For the same reasons, we likewise hold that Holliday cannot prevail under a reasonable-expectation-of-privacy theory. Any expectation of privacy Holliday had in the space was inextricably tied to his ownership or possessory rights over the areas searched. See, e.g., United States v. Nohara, 3 F.3d 1239, 1242 (9th Cir.1993). And as explained above, he did not possess such rights when the officers conducted their search.
C. Event Organizers (Cortez and Lopez)
We part ways with the district court with respect to Cortez and Lopez—the two plaintiffs who were present at the November 16 event not as attendees but as organizers. Cortez and Lopez have standing to challenge the officers' warrantless entry under Jones, and the district court therefore erred in granting summary judgment to the defendants on their warrantless-entry claims.
Unlike the attendees at the event, Cortez, Lopez, and the other organizers of the event were not “mere visitors,” as the defendants claim; they had received permission from Haglund to use the warehouse on November 16 and were in charge of the property that night. The organizers had possession of the warehouse, the right to control it, and the right to bring an action in trespass against intruders.10 See Smith v. Cap Concrete Inc., 133 Cal.App.3d 769, 184 Cal.Rptr. 308, 310 (Ct.App.1982) (“The cause of action for trespass is designed to protect possessory—not necessarily ownership—interests in land from unlawful interference. The proper plaintiff in an action for trespass to real property is the person in actual possession ․“ (citations omitted)). After Cortez impeded Officers Cho and Cervantes at the warehouse door and objected to their presence, the officers' entry into the warehouse was trespassory, thereby implicating Jones. See Thomas, 447 F.3d at 1199 (holding that an unauthorized driver of a rental car may have standing to challenge a search of the vehicle if he has permission to use the car from the authorized driver); see also Jones, 362 U.S. at 259, 265–67 (holding Jones had standing to challenge a search of his friend's apartment when the friend gave him use of the apartment and a key).

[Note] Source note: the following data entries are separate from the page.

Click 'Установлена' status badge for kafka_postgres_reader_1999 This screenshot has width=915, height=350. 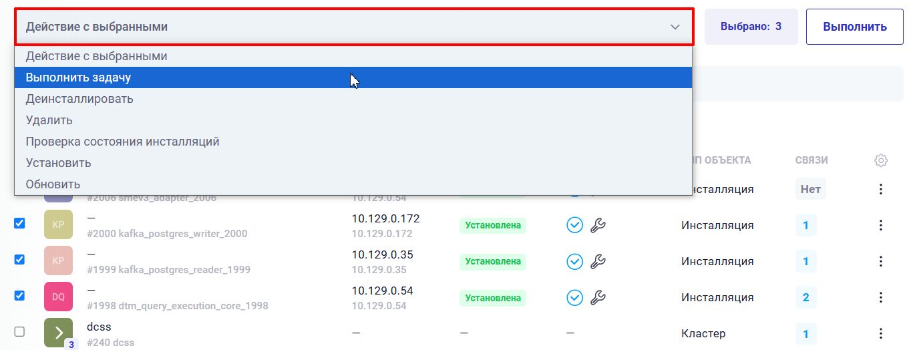click(492, 261)
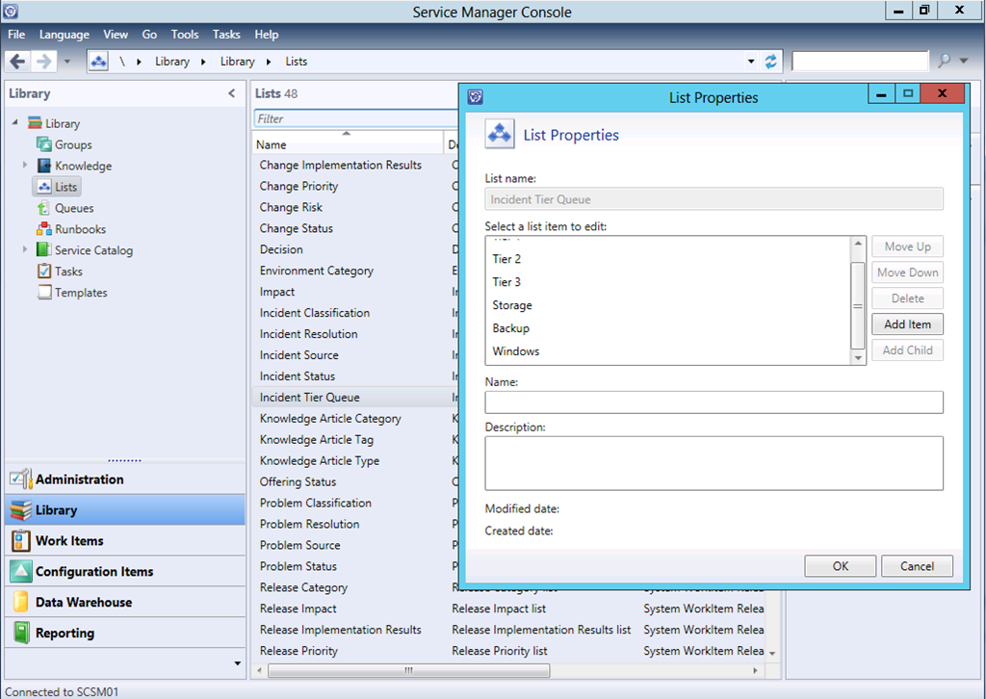Expand the Service Catalog tree node
This screenshot has width=986, height=699.
click(x=25, y=250)
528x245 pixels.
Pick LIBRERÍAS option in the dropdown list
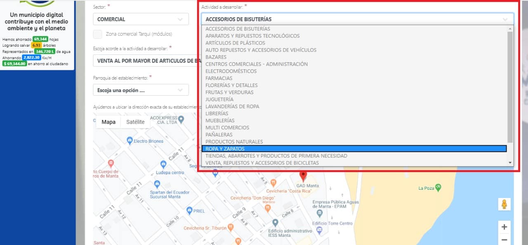click(217, 113)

The defendants argue that, even if Cortez and Lopez (or any other plaintiff) can show that they had a protected Fourth Amendment interest in the warehouse, we can affirm the grant of summary judgment on the ground that the entry was justified by exigent circumstances. We disagree. In a § 1983 case, the question whether exigent circumstances existed is generally one for the jury. See, e.g., Fisher v. City of San Jose, 558 F.3d 1069, 1071 (9th Cir.2009) (en banc); Hancock v. Dodson, 958 F.2d 1367, 1375 (6th Cir.1992) (“In a civil [§ 1983] action, the determination of whether exigent circumstances exist is properly resolved by the jury.”). We can affirm the judgment, therefore, only if “the underlying facts are essentially undisputed, and ․ a finder of fact could reach but one conclusion as to the existence of exigent circumstances.” Hancock, 958 F.2d at 1375.
In this case, a trier of fact could easily conclude that no exigent circumstances existed to justify the warrantless entry. We have held that “while the commission of a misdemeanor offense,” such as the petty theft that Officers Cho and Cervantes were investigating, “is not to be taken lightly, it militates against a finding of exigent circumstances where the offense ․ is not inherently dangerous.” United States v. Struckman, 603 F.3d 731, 745 (9th Cir.2010). A jury could thus decide that the officers' search for the suspects in the beer theft—who police were not even sure were in the warehouse—did not justify a warrantless entry. Similarly, a jury could conclude that Cortez's behavior toward the officers did not justify entering the warehouse without a warrant to apprehend him. Any crime Cortez had committed was minor, and there was little chance that he would flee or destroy evidence.
We therefore cannot hold as a matter of law that exigent circumstances justified the officers' warrantless entry. The question of exigent circumstances should be put to the trier of fact on remand.
* * *
Because Cortez's and Lopez's possessory interest in the warehouse on the night of November 16 gave them standing to challenge the warrantless entry under Jones, the district court's grant of summary judgment to the defendants on Cortez's and Lopez's warrantless-entry claims was error, regardless whether they had a reasonable expectation of privacy in the warehouse—a question we do not decide. See Jardines, 133 S.Ct. at 1417 (“One virtue of the Fourth Amendment's property-rights baseline is that it keeps easy cases easy. That the officers ․ physically intrud[ed] on [a person's] property to gather evidence is enough to establish that a search occurred.”). We accordingly reverse the grant of summary judgment as to Cortez and Lopez and remand their warrantless-entry claims for further proceedings. We affirm the grant of summary judgment as to the other plaintiffs' warrantless-entry claims.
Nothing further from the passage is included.